EXERCISE DIRECTIONS:
Reproduce word for word, from the entries below, the line with "1180x620 pixels.", the line with "Maximize the invoice query window", and every line between them, and nothing more.

[Excerpts from a dataset]
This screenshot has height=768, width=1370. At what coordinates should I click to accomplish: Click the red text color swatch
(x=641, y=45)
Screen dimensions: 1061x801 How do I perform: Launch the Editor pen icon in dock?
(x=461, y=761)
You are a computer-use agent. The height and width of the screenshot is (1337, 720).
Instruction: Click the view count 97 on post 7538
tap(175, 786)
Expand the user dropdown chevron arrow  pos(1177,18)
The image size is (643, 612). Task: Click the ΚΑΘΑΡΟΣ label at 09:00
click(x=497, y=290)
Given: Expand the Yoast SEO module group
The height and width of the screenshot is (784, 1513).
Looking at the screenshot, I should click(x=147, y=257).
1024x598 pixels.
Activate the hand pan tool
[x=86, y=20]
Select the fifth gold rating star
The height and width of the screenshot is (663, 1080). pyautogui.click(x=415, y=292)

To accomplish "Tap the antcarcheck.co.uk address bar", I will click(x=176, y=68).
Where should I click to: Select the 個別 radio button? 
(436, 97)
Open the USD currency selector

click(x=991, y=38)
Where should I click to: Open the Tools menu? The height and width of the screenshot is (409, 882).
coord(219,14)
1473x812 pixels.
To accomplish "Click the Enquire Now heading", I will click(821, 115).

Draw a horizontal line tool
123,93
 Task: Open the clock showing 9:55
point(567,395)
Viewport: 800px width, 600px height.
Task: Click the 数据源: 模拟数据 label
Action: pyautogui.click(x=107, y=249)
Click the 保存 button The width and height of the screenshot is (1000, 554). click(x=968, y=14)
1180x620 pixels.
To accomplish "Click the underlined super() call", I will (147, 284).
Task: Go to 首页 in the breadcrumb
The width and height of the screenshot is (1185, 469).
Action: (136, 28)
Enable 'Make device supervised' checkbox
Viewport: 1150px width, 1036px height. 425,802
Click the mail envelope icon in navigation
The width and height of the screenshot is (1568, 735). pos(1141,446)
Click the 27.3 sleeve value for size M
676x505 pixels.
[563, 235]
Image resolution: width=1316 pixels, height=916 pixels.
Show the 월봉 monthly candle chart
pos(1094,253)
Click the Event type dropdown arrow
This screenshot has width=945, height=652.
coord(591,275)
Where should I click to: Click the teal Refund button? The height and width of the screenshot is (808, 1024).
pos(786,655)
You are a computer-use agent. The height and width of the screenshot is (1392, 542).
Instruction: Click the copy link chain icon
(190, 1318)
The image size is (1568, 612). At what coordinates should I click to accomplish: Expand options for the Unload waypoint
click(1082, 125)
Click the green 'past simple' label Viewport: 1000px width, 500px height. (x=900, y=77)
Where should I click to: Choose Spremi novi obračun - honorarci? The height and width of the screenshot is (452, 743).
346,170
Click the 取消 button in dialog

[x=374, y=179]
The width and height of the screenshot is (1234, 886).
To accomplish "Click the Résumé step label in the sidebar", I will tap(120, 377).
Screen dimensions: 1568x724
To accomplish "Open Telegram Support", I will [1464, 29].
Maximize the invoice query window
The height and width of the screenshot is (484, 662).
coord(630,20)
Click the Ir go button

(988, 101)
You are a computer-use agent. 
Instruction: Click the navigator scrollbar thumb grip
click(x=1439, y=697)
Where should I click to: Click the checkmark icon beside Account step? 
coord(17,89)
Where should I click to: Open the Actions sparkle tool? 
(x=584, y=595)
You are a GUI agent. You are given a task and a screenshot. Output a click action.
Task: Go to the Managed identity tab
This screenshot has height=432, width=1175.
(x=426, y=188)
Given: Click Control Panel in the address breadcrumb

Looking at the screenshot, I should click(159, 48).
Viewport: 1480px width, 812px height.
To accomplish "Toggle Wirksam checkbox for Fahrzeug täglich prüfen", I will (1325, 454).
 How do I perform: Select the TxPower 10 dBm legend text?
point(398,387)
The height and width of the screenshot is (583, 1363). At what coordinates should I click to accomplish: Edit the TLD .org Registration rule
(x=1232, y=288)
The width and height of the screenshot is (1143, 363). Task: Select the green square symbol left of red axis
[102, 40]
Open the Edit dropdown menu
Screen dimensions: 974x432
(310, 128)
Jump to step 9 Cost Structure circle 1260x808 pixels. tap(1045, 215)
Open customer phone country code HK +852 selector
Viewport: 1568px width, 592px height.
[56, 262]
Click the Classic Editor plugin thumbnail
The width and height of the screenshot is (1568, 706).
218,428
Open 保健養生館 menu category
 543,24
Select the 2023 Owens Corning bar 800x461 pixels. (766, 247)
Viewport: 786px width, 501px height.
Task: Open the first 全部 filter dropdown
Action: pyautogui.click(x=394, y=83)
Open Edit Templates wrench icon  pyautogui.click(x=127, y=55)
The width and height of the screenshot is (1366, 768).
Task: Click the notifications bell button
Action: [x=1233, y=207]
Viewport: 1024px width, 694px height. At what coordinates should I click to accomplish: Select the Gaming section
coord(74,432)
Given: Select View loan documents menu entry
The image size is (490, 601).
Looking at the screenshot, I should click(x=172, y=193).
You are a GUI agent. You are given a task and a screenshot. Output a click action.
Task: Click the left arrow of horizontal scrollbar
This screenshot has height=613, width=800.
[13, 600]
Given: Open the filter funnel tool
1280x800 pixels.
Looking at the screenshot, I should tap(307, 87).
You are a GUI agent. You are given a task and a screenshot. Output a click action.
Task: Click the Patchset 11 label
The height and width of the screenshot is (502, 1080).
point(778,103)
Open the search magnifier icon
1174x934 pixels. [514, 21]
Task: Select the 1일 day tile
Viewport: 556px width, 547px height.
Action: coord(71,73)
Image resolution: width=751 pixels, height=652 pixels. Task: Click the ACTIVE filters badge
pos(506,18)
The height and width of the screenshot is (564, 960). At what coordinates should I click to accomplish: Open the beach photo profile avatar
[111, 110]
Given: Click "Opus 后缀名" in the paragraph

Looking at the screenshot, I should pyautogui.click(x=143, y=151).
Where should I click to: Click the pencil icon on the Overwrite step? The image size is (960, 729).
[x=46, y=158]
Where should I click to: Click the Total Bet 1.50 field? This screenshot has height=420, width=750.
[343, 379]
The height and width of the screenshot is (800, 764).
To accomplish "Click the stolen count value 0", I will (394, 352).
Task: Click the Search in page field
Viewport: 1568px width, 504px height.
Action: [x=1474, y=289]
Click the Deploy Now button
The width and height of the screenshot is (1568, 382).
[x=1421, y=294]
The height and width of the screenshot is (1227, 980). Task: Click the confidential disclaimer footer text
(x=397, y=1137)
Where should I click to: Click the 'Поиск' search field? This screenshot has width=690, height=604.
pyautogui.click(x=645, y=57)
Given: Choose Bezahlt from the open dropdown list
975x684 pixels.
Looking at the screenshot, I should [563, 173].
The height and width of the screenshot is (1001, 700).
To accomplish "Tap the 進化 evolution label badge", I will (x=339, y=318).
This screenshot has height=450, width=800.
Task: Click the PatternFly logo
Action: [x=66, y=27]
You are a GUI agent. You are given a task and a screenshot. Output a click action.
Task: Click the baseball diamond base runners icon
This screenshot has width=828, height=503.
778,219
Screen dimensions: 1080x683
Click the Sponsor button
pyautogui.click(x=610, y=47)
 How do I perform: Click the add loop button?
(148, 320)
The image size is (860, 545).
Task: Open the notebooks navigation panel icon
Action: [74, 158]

RESPONSE AREA:
1180x620 pixels.
To accomplish "Click the underlined super() call", I will (147, 284).
Task: Go to 首页 in the breadcrumb
The width and height of the screenshot is (1185, 469).
Action: (136, 28)
Enable 'Make device supervised' checkbox
Viewport: 1150px width, 1036px height. 425,802
Click the mail envelope icon in navigation
The width and height of the screenshot is (1568, 735). pos(1141,446)
Click the 27.3 sleeve value for size M
676x505 pixels.
[563, 235]
Image resolution: width=1316 pixels, height=916 pixels.
Show the 월봉 monthly candle chart
pos(1094,253)
Click the Event type dropdown arrow
This screenshot has width=945, height=652.
coord(591,275)
Where should I click to: Click the teal Refund button? The height and width of the screenshot is (808, 1024).
pos(786,655)
You are a computer-use agent. The height and width of the screenshot is (1392, 542).
Instruction: Click the copy link chain icon
(190, 1318)
The image size is (1568, 612). At what coordinates should I click to accomplish: Expand options for the Unload waypoint
click(1082, 125)
Click the green 'past simple' label Viewport: 1000px width, 500px height. (x=900, y=77)
Where should I click to: Choose Spremi novi obračun - honorarci? The height and width of the screenshot is (452, 743).
346,170
Click the 取消 button in dialog

[x=374, y=179]
The width and height of the screenshot is (1234, 886).
To accomplish "Click the Résumé step label in the sidebar", I will tap(120, 377).
Screen dimensions: 1568x724
To accomplish "Open Telegram Support", I will [1464, 29].
Maximize the invoice query window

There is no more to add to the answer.